§ TEXT FOR ANALYSIS
·····

Acute infection induces demand-adapted hematopoiesis, characterized by increased hematopoietic stem cell and progenitor cell (HSC and HSPC) proliferation, to support production and mobilization of immune cells or platelets [1–5]. Infection induced ‘emergency myelopoieisis’ results in increased production of effector myeloid cells that promote bacterial clearance [3, 6]. However, excessive proliferation of HSCs and HSPCs can lead to functional impairment and induce hematopoietic suppression [7–10],[11], though the precise mechanisms driving HSC/HSPC impairment have only recently been investigated [3, 12–15]. The Ehrlichiae are emerging tick-borne pathogens that cause an acute, febrile disease called human monocytic ehrlichiosis (HME) [16]. Ehrlichia are obligate, intracellular alpha-proteobacteria of the Anaplasmataceae family, and contain gram-negative cell wall structures but lack the genes that encode lipopolysaccharide and peptidoglycan [17, 18]. HME disease severity can vary greatly, and in some cases life-threatening complications include multi-organ failure similar to septic shock syndrome [19]. Ixodes ovatus ehrlichia (IOE) is a highly virulent strain that causes shock-like illness in mice [20, 21], and is therefore an ideal model to study fatal HME [22]. Vector borne diseases are increasing, and current vaccines are lacking [23], therefore, acute and chronic sequelae induced by tick-borne infections are clinically significant and represent a growing health care concern. HSCs are essential for lifelong hematopoiesis and supply all cells necessary for hemostasis, immunity, and oxygenation, thus delineating the mechanisms that impact HSC function during acute infection is important for our full understanding of infection-induced pathology.

·····

§ ACTIVITY LIST
**1)** List every abbreviation that the passage on infection and hematopoiesis introduces in parentheses.
**2)** According to the passage on infection and hematopoiesis, to which family do Ehrlichia belong?
**3)** Continue the passage on infection and hematopoiesis, starting after its final sentence.
The rows that follow come from a separate, unrelated source.

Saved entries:
·····

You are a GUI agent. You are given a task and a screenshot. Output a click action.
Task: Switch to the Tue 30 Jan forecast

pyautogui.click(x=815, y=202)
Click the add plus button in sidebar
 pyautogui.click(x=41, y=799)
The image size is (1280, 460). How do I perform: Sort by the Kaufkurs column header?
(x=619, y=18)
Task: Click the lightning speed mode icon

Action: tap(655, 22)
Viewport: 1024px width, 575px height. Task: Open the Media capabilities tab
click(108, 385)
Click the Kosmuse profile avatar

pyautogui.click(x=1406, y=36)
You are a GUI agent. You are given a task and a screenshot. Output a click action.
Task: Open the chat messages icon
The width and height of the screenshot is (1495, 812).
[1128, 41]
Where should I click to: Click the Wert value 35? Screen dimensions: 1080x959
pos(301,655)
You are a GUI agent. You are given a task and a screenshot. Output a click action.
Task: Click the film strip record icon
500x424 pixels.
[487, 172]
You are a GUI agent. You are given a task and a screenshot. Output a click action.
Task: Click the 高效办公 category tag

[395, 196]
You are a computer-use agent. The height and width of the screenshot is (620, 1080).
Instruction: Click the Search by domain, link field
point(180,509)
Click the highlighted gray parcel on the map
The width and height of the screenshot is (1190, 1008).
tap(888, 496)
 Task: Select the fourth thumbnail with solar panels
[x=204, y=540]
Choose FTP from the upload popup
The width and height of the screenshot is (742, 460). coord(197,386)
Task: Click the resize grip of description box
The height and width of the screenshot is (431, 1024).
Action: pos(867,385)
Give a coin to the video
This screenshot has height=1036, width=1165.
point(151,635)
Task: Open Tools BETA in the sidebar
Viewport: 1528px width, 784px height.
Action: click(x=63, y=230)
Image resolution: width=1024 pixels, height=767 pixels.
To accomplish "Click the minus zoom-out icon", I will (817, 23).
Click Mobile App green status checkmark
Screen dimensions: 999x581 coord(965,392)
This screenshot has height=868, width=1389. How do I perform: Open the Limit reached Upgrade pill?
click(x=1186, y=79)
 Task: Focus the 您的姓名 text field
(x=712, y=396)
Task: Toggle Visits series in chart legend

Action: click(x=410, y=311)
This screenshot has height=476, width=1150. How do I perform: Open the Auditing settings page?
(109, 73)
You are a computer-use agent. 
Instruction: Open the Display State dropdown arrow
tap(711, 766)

·····

§ PER-TASK OUTPUTS
**1)** HSC, HSPC, HME, IOE

**2)** The Anaplasmataceae family.

**3)**
Demand-adapted hematopoiesis is a dynamic process sculpted by cytokines, and can vary depending upon the duration and magnitude of stimulation and the presence of secondary stimuli [1, 4, 58]. IOE infection causes lethal, shock-like disease accompanied by cytopenias and immune dysfunction, similar to what is observed in patients with Rocky Mountain spotted fever and severe hemorrhagic viral infections. IOE is unusual for the ehrlichia because it infects endothelial cells [59], and it elicits shock-like infection driven by TNFα and type I IFNs [20, 28, 29]. We previously found that blocking type I IFN signaling in both the hematopoietic and non-hematopoietic system is necessary for protection against lethal infection [29], and herein we demonstrate a profound impact of type I IFNs on hematopoiesis and HSC and HSPC function. Hematopoiesis produces mature immune cells that can impact immunity and host defense [3, 60], thus the impact of infection and type I IFNs on HSPCs is directly relevant to recovery and survival in patients.